We use yolov2-yolov3_PyTorch as the framework for object detection.

Preparation

About required packages and datasets, please refer to README in yolov2-yolov3_PyTorch for preparation. In the 'object detection' folder, we also prepare a merged README detailing everything.

Architecture

We currently support Tiny YOLO and YOLOv2 with a ResNet-34 backbone.

optinal arguments:
    --version / -v               Supported architecture
                                 available: yolov2_tiny, yolov2_r34

PASCAL VOC 2007

Train Quantized ANNs

Example: train Tiny YOLO with activations qunatized to 32/4/3/2 bits.

python -m torch.distributed.launch --nproc_per_node=4 train.py -d voc -v yolov2_tiny -ms --ema --sybn --batch_size 4 --bit 32
python -m torch.distributed.launch --nproc_per_node=4 train.py -d voc -v yolov2_tiny -ms --ema --sybn --batch_size 4 --bit 4 --init CHECKPOINT_PATH
python -m torch.distributed.launch --nproc_per_node=4 train.py -d voc -v yolov2_tiny -ms --ema --sybn --batch_size 4 --bit 3 --init CHECKPOINT_PATH
python -m torch.distributed.launch --nproc_per_node=4 train.py -d voc -v yolov2_tiny -ms --ema --sybn --batch_size 4 --bit 2 --init CHECKPOINT_PATH

Evaluate Models

optinal arguments:
    --spike               Evaluate with spikes (as SNNs)

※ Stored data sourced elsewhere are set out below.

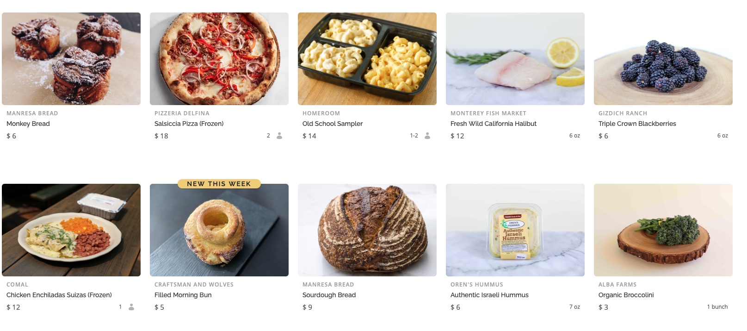Open the MONTEREY FISH MARKET vendor link
This screenshot has width=747, height=331.
point(488,113)
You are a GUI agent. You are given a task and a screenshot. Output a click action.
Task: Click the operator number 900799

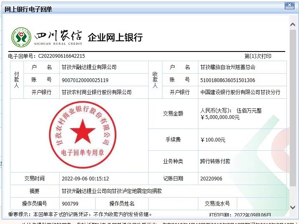[x=69, y=203]
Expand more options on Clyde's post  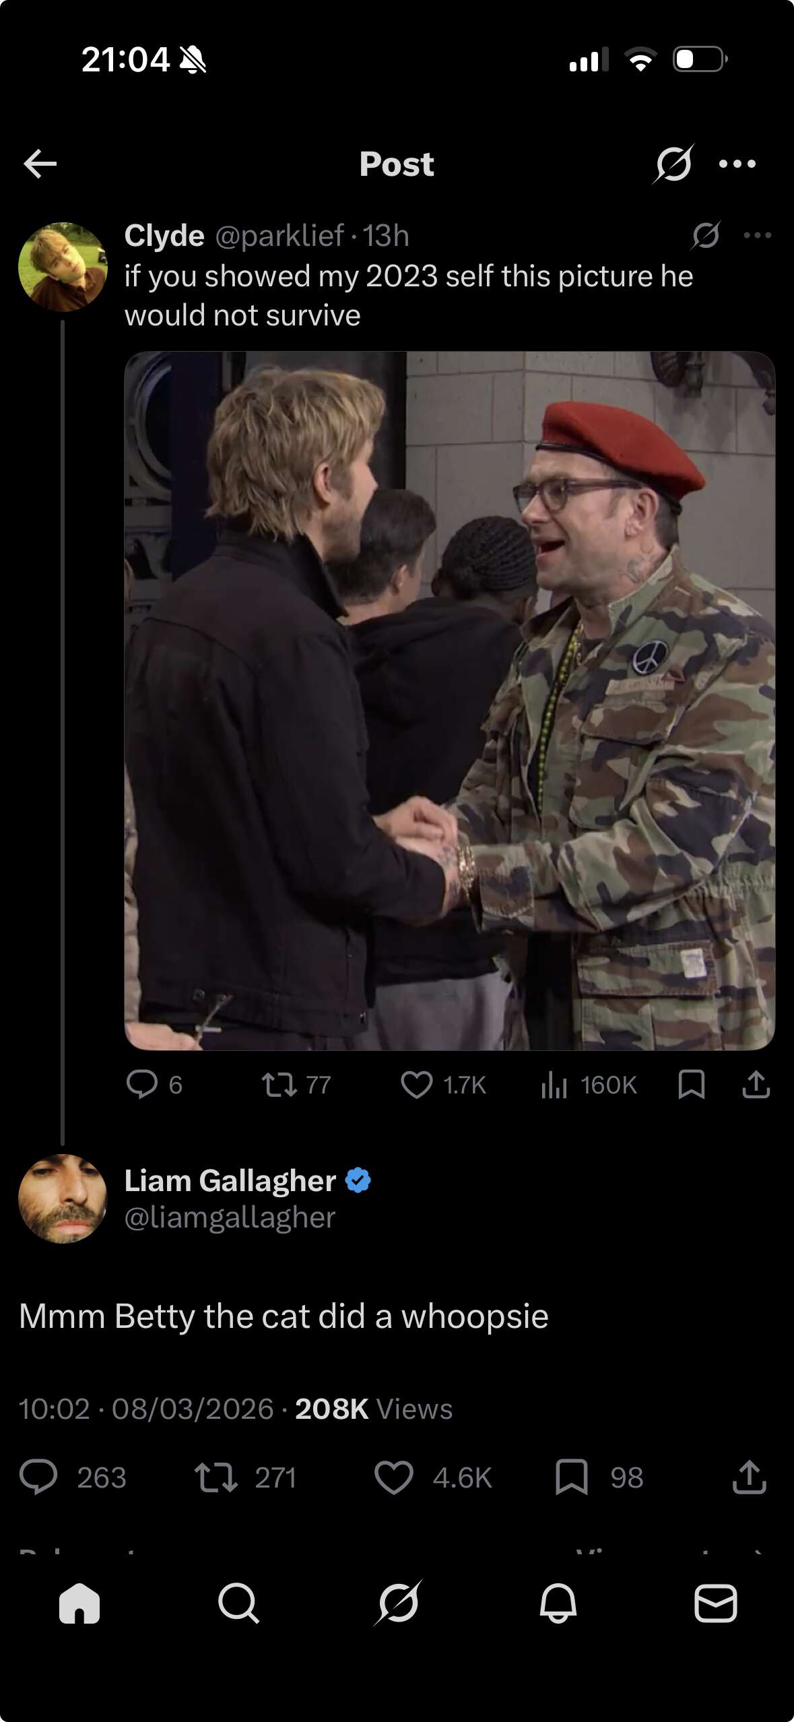757,235
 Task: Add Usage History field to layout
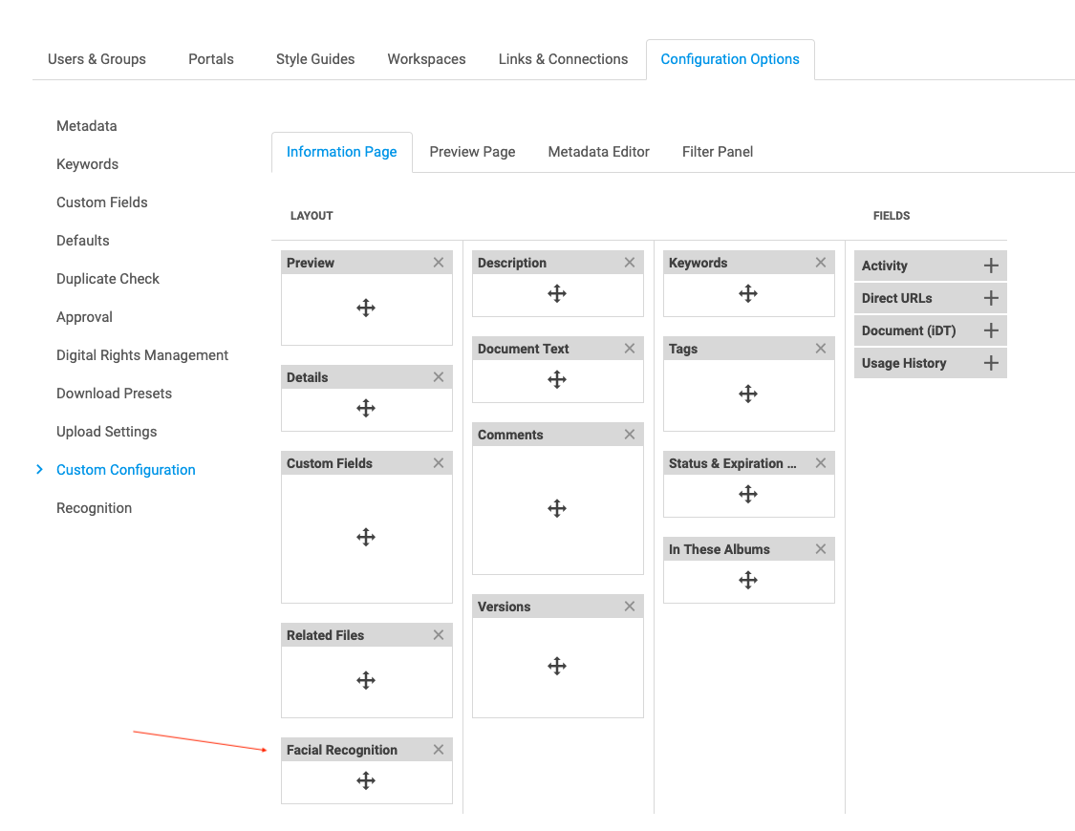tap(991, 363)
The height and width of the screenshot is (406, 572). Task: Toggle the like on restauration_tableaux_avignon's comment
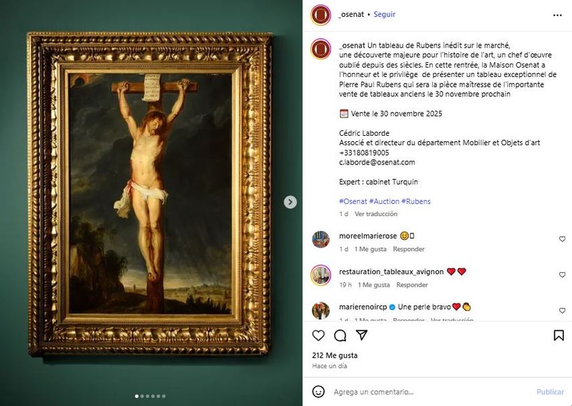[x=562, y=274]
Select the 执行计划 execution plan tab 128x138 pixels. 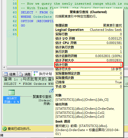pos(43,74)
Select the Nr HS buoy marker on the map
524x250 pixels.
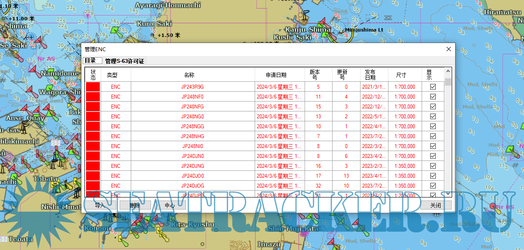tap(493, 207)
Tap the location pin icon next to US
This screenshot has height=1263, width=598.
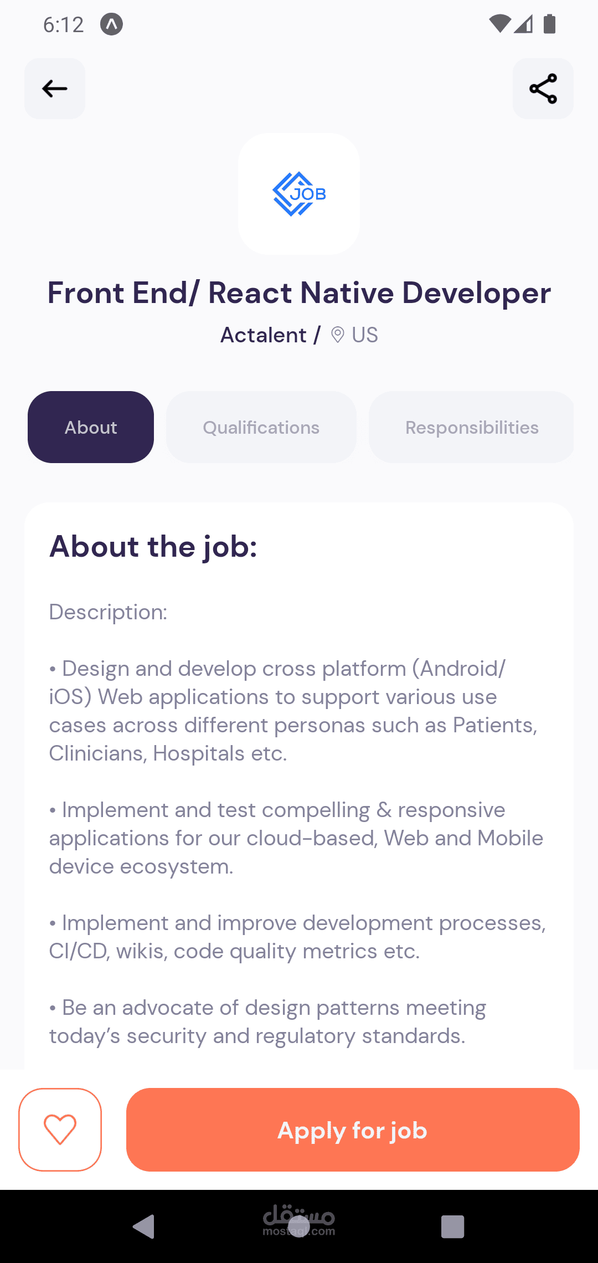pyautogui.click(x=339, y=335)
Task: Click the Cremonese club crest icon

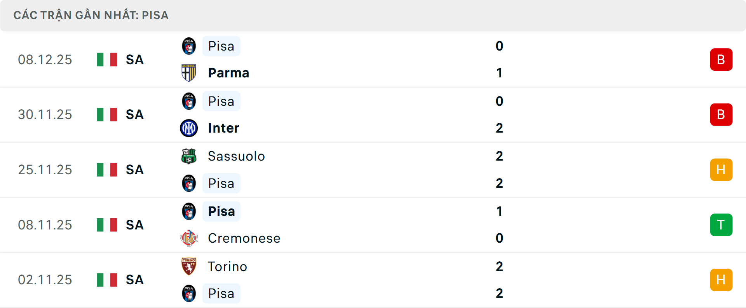Action: (189, 238)
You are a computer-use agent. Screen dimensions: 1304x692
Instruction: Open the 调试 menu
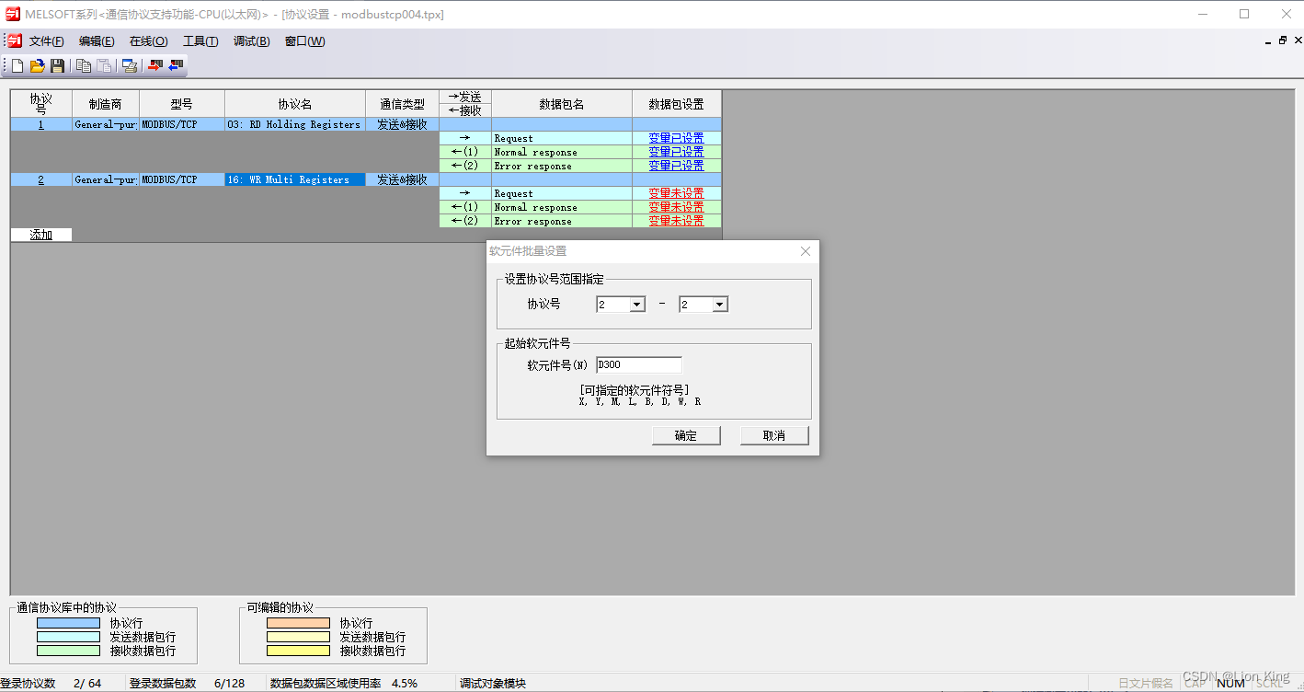click(x=250, y=41)
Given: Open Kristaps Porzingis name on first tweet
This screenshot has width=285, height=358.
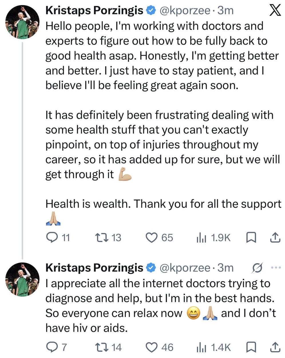Looking at the screenshot, I should [x=94, y=10].
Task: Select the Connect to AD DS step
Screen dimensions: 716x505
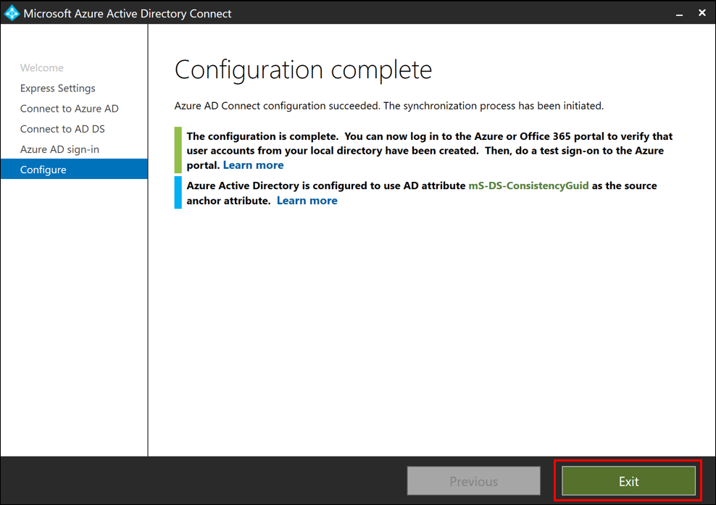Action: tap(62, 129)
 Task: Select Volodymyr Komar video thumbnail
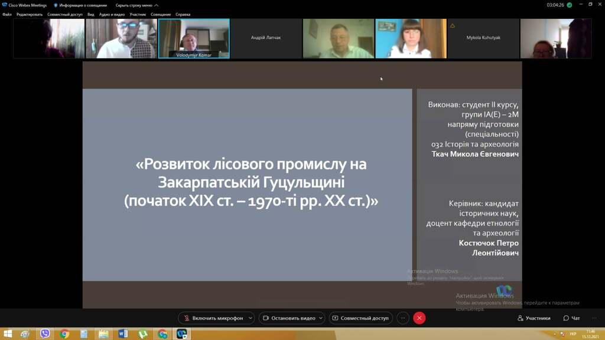194,38
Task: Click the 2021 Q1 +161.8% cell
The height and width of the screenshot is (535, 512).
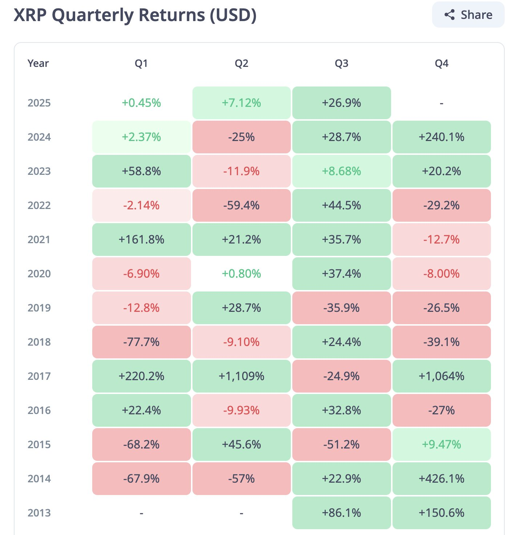Action: click(x=141, y=240)
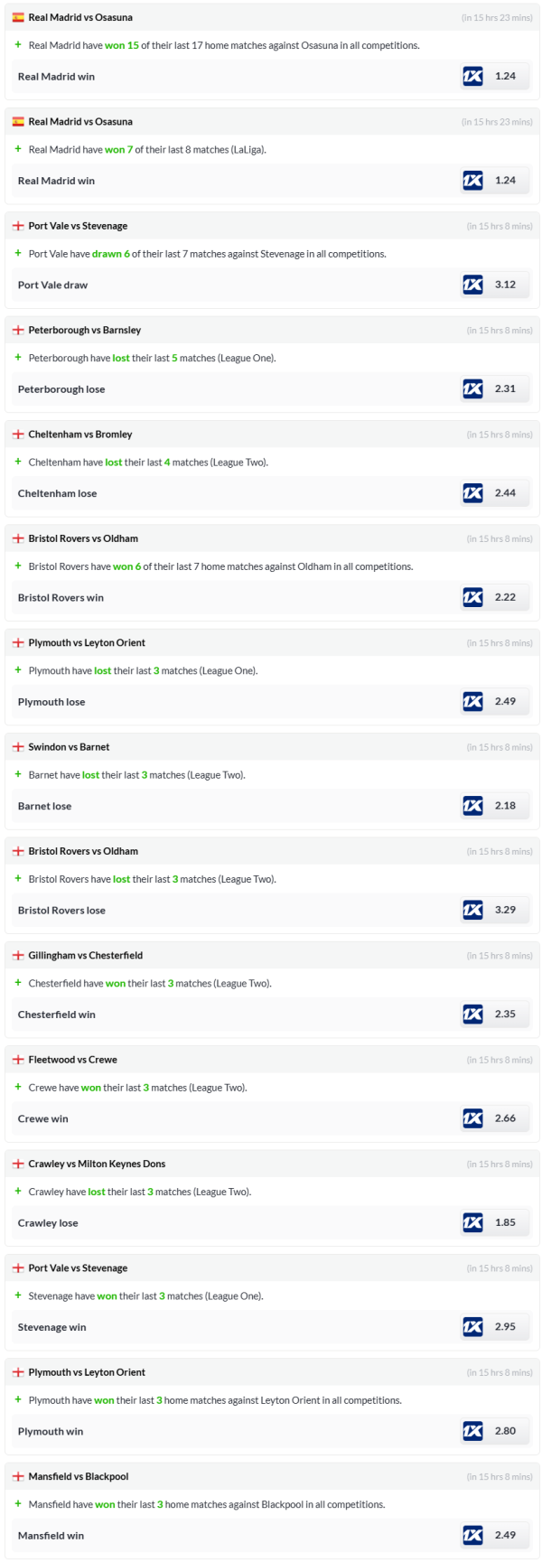Select the 1.85 odds for Crawley lose
The image size is (542, 1562).
coord(505,1222)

Example: evaluate Tiny YOLO (SNN) with T = 15, 7, 3

python eval.py -d voc --cuda -v yolov2_tiny --bit 4 --spike --init CHECKPOINT_PATH
python eval.py -d voc --cuda -v yolov2_tiny --bit 3 --spike --init CHECKPOINT_PATH
python eval.py -d voc --cuda -v yolov2_tiny --bit 2 --spike --init CHECKPOINT_PATH

Checkpoints for Quantized Models

Model 4-bit 3-bit 2-bit
Tiny Yolo yolov2_tiny_4bit yolov2_tiny_3bit yolov2_tiny_2bit
YoloV2(ResNet-34) yolov2_r34_4bit yolov2_r34_3bit yolov2_r34_2bit

MS COCO 2017

Train Quantized ANNs

Example: train Tiny YOLO with activations qunatized to 32/4/3/2 bits.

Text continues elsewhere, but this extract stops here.